For a while I’ve been asking myself how it’s possible that I keep finding new natural wonders to write about after 25 years of living near Guadalajara. So, one day I sat down with a map and drew a circle around the city, with a radius of around 250 kilometers, nicely encompassing the places a citizen of Guadalajara could conveniently drive to in one day.
As I looked over what was included in that circle, I realized it was filled with attractive, picturesque, exciting, charming, even amazing sites. There was Lake Chapala, biggest lake in the country, the Primavera pine and oak forest, the live and fiery Volcán de Fuego, the white sand beaches of the Pacific Coast, huge, deep canyons carved by the Santiago River, limestone mountains supporting incredibly rich cloud forests like El Cerro de Manantlán, the mangrove swamps and rivers of San Blas, teaming with bird and animal life, and much, much more.
Of course, to some extent, this variety can be attributed to altitude, which ranges from the height of snow-covered Nevado de Colima (4240 meters, 13,911 feet) to sea level on the Pacific coast. But is this diversity of eco-systems due only to altitude?
By good luck, I happened to receive a copy of just the book that could answer this question. I’m referring to Geo-Mexico, by Richard Rhoda and Tony Burton. This is a geography book, but far more interesting than the sort I had to deal with as a schoolboy. It focuses on the interaction between people and the physical environment and is chock full of fascinating facts. For example, did you know that Mexico has more species of pine trees than any other country? That it has the world’s richest assortment of cacti (over 900 species)? That Mexico’s diverse economy produces about $1.6 trillion in goods and services every year, more than Canada or South Korea? That Mexico’s population of 110 million makes it the eleventh largest nation on earth? That migrant workers in the USA sent $25 billion (yes, billion!) back to their families in Mexico in 2008?
But I digress. This book also made it possible for me to test my theory that the circle I had drawn around Guadalajara is something special. Chapter 5 of Geo-Mexico is devoted to ecosystems and biodiversity. It divides all of Mexico into five natural ecosystems:
►Arid scrublands (as in the cactus-rich Sonoran desert_)
►Tropical evergreen forests (for example, the rain forests of Quintana Roo)
►Tropical deciduous forests (like the thorn forests of Sinaloa)
►Grasslands (from Ciudad Juarez to Aguascalientes)
►Temperate forests (the oaks, pines and firs of Mexico’s mountains)

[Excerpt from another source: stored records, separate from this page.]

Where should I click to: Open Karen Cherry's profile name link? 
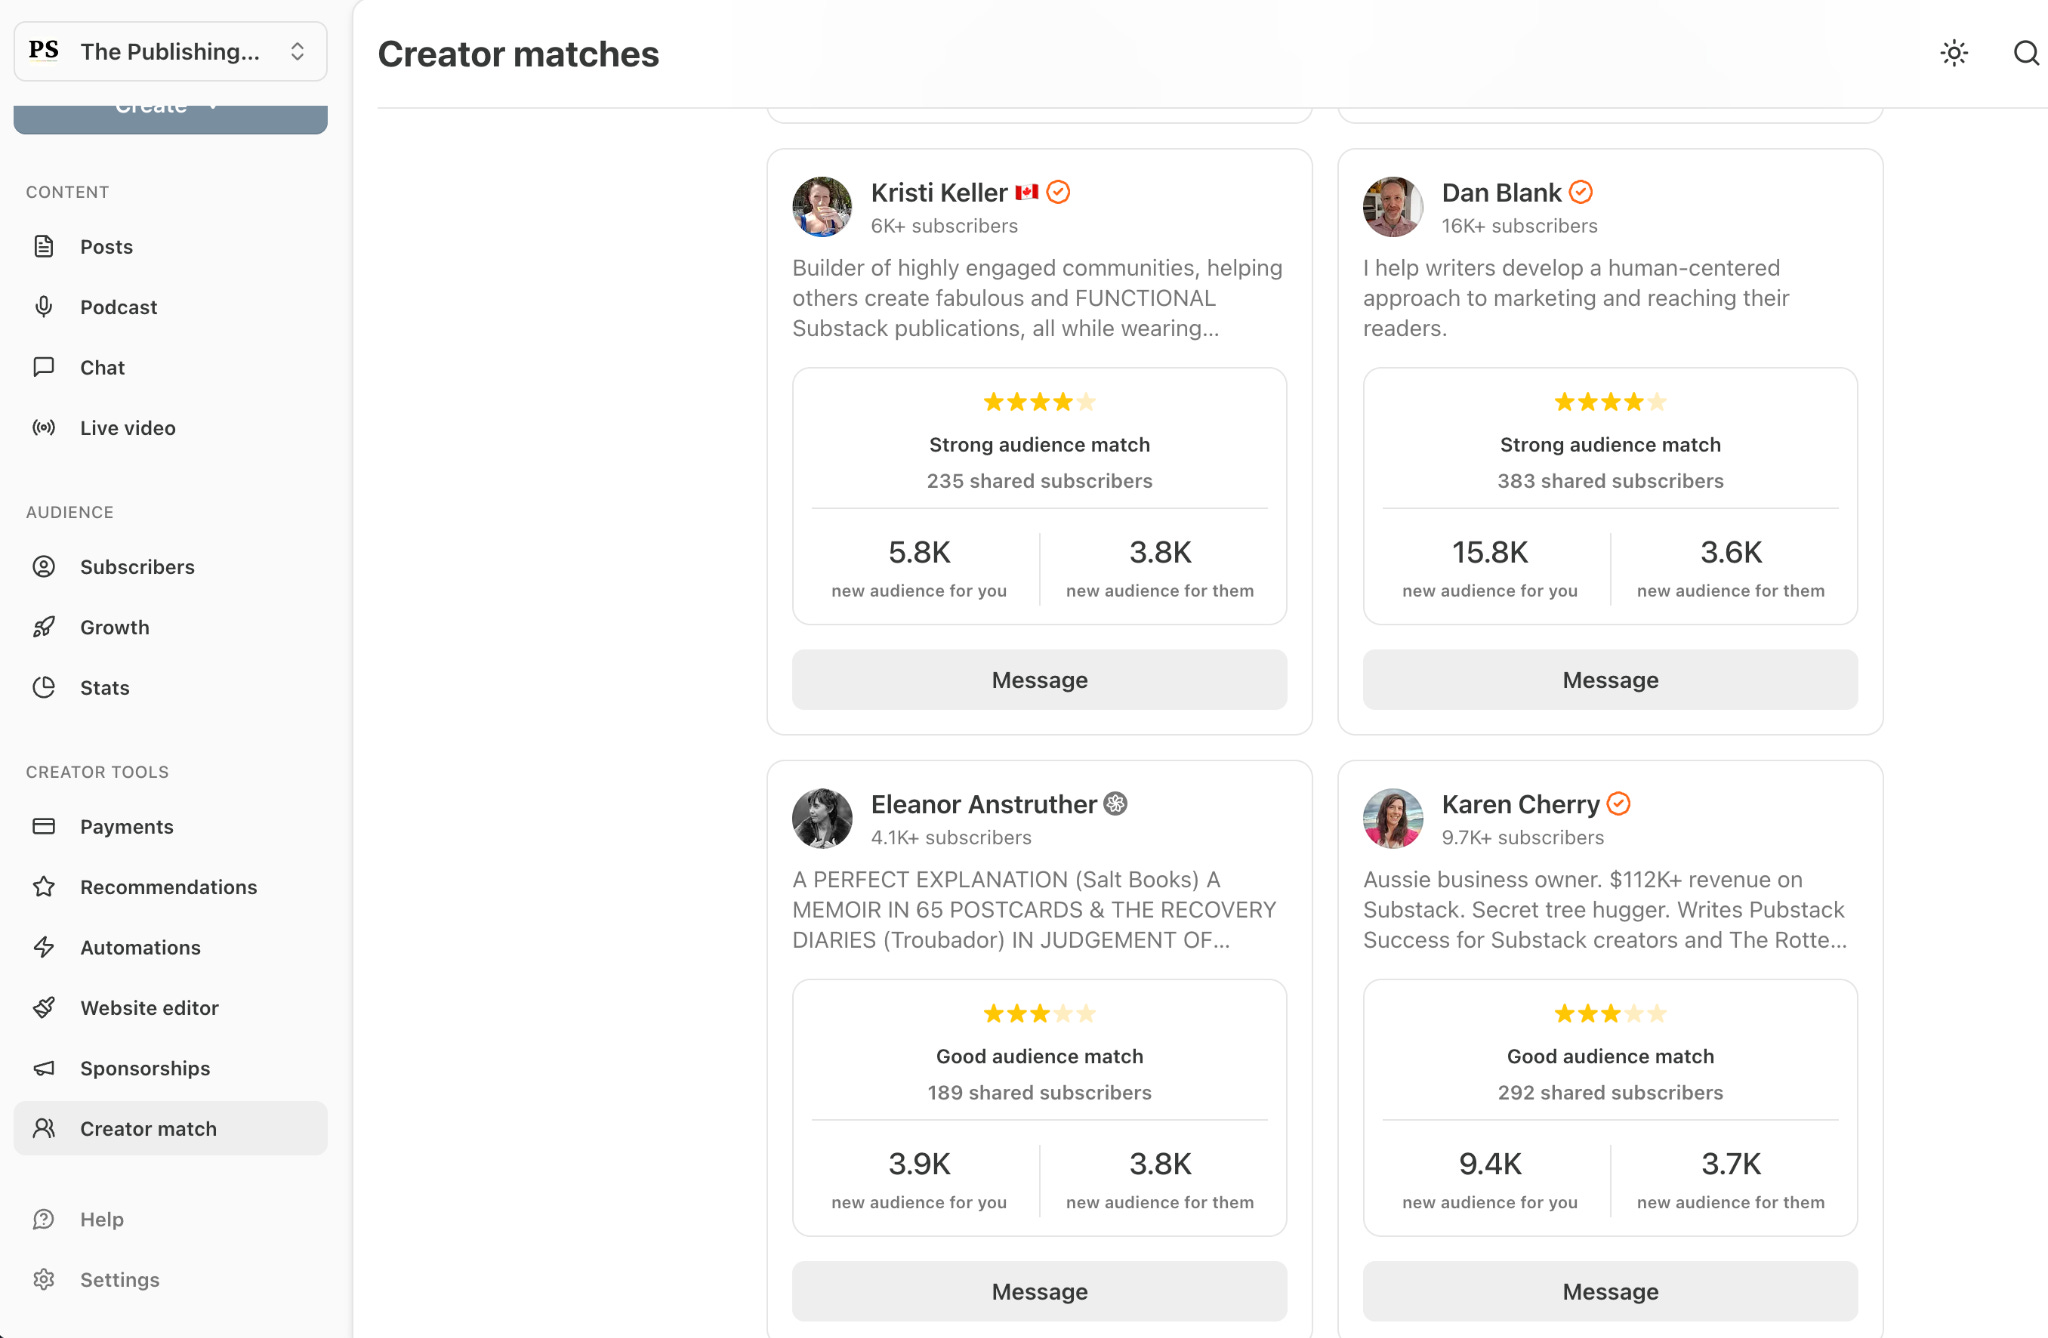(x=1521, y=804)
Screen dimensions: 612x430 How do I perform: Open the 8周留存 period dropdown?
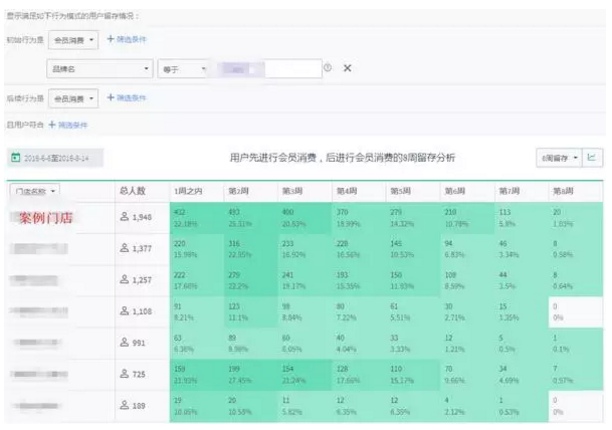(556, 158)
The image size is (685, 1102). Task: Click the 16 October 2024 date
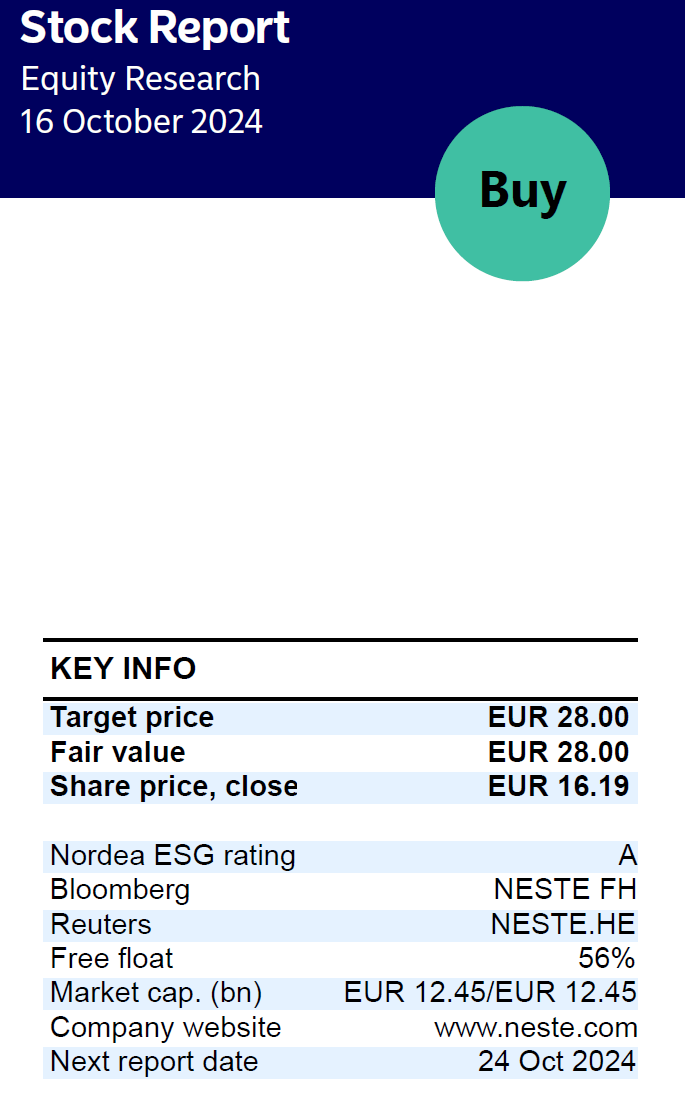point(141,122)
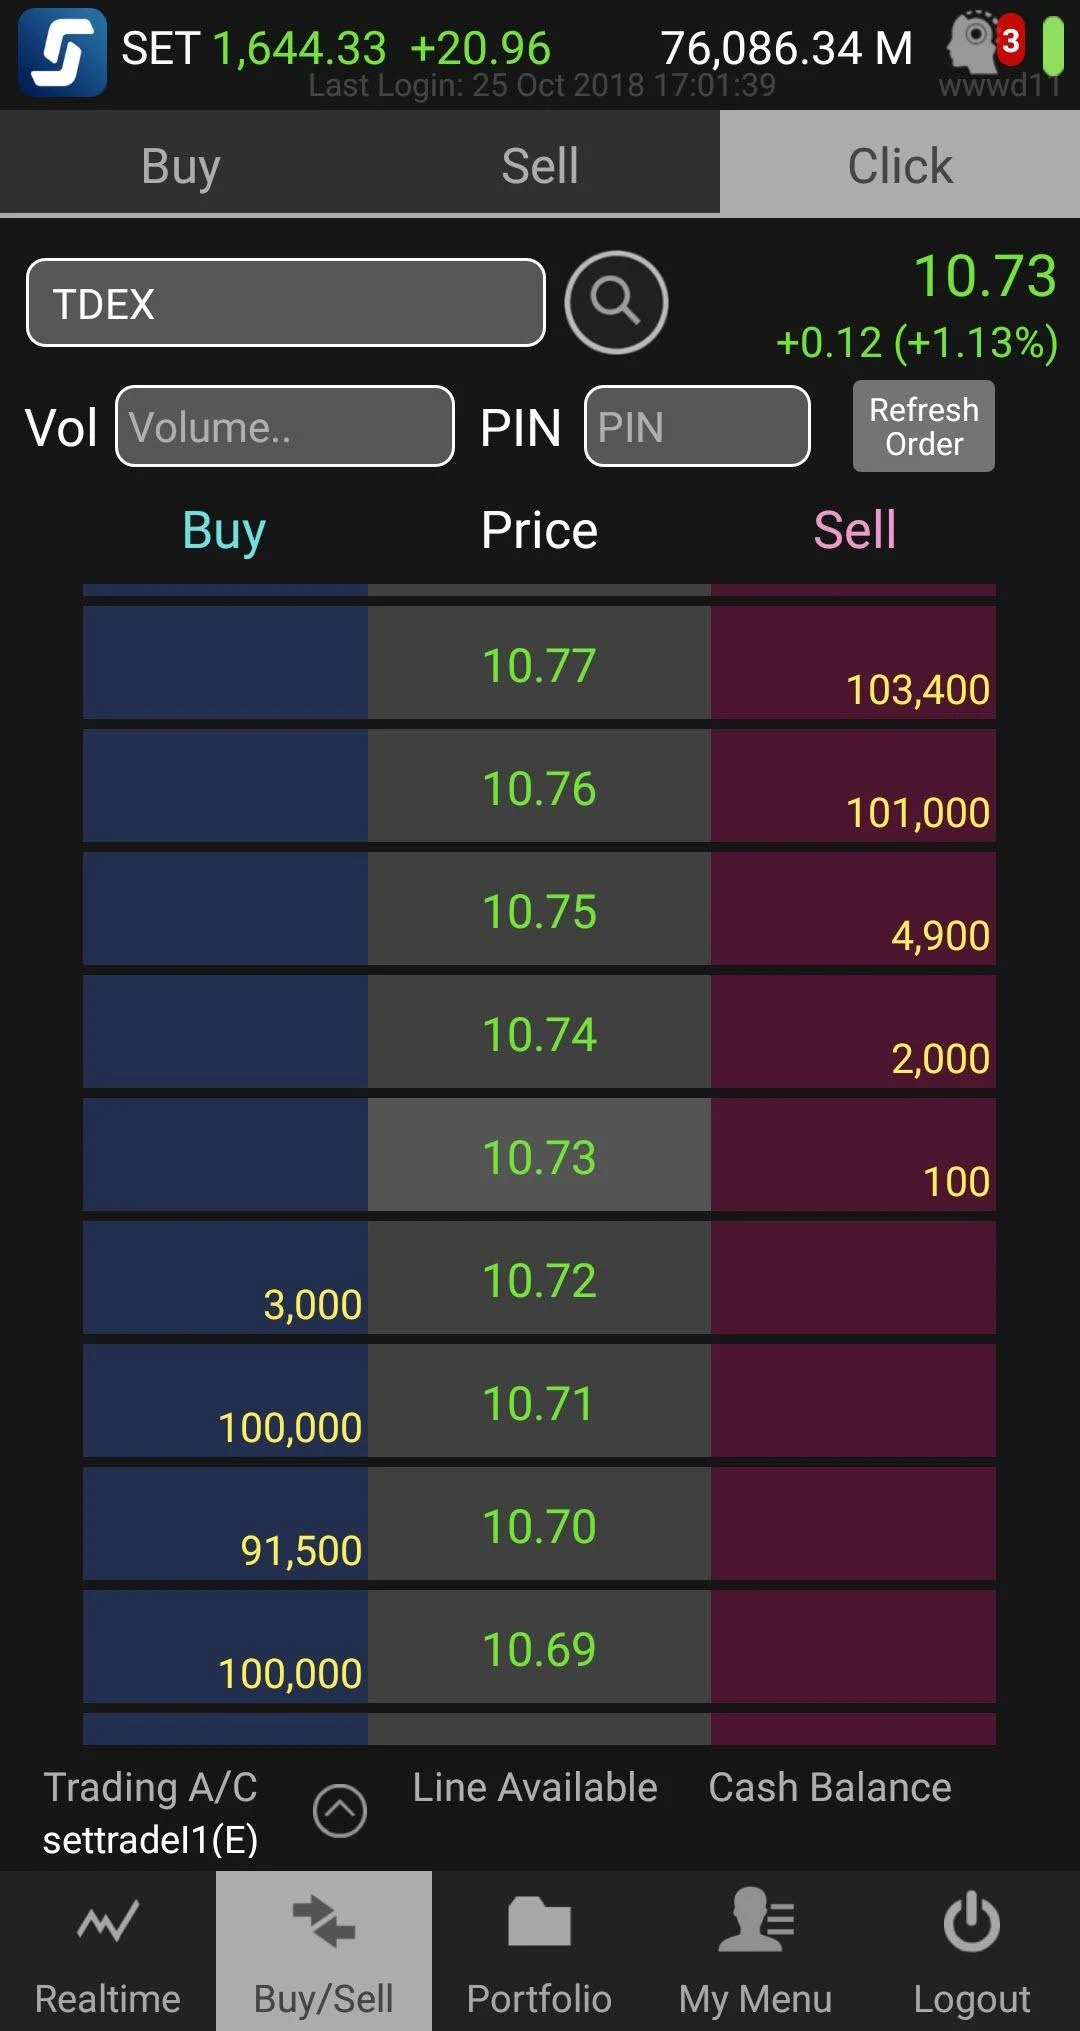
Task: Switch to the Buy tab
Action: pos(180,165)
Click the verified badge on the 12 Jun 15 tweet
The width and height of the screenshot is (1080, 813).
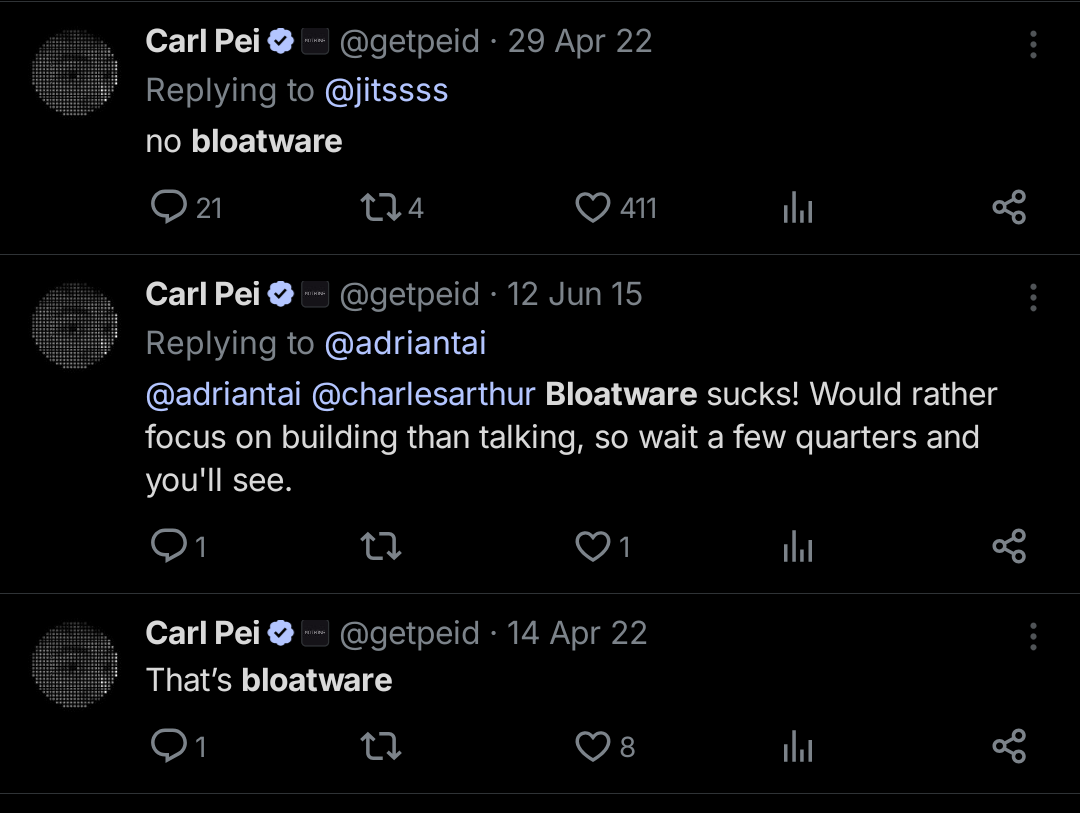click(x=282, y=295)
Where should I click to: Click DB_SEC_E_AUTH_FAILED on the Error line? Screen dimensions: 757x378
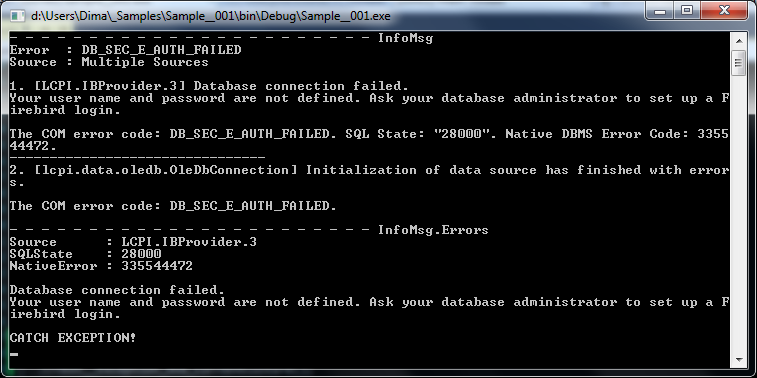point(161,50)
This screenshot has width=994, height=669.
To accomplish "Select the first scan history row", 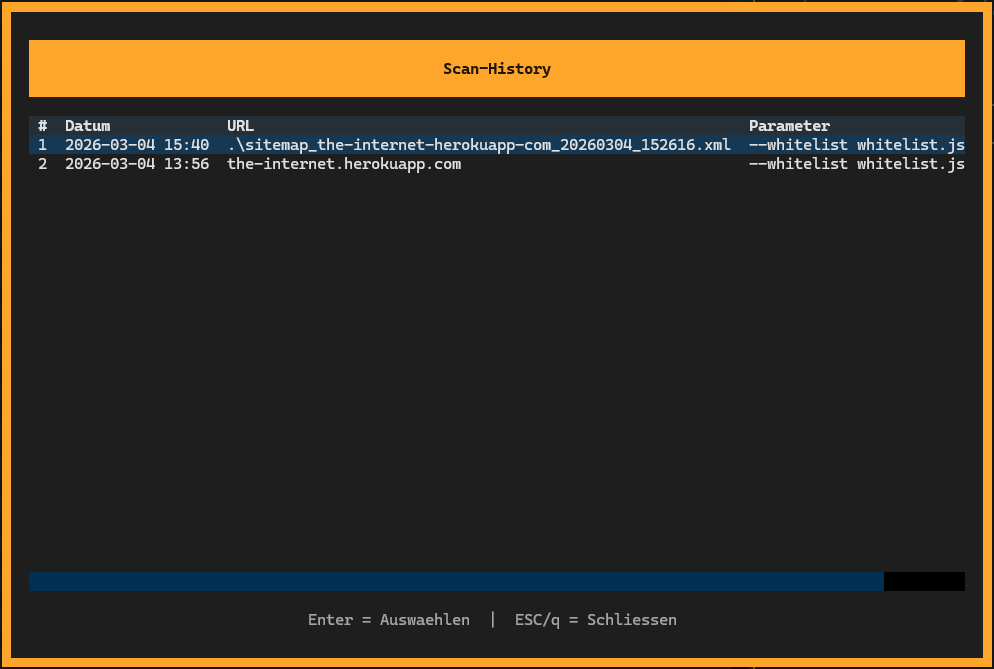I will point(496,145).
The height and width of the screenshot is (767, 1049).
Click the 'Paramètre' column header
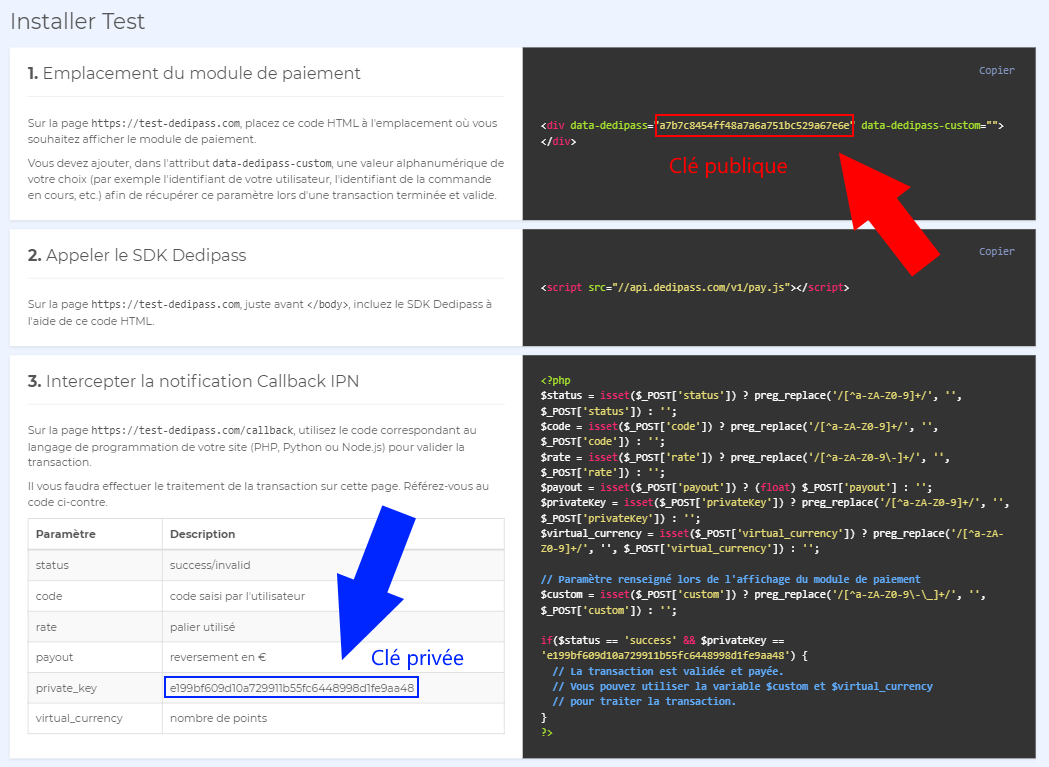pos(66,534)
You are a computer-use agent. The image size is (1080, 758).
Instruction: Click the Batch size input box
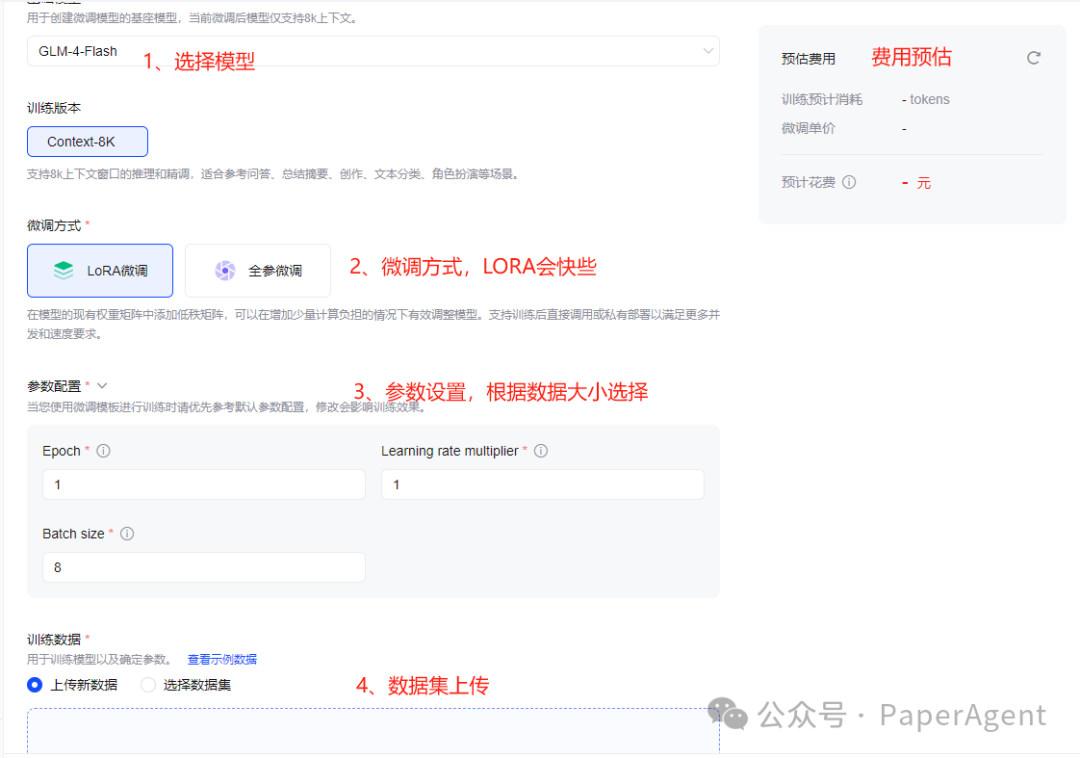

To my surprise and delight, I discovered that there is only one place in the entire country where all five ecosystems are found in close proximity and that is inside of what I have now decided to call The Magic Circle. In addition to this, according to Rhoda and Burton, the line designating the major Faunistic Divide of Mexico, (creatures of the north and creatures of the south) just happens to run right through that same Magic Circle. This is shown as a dotted red line on the map above.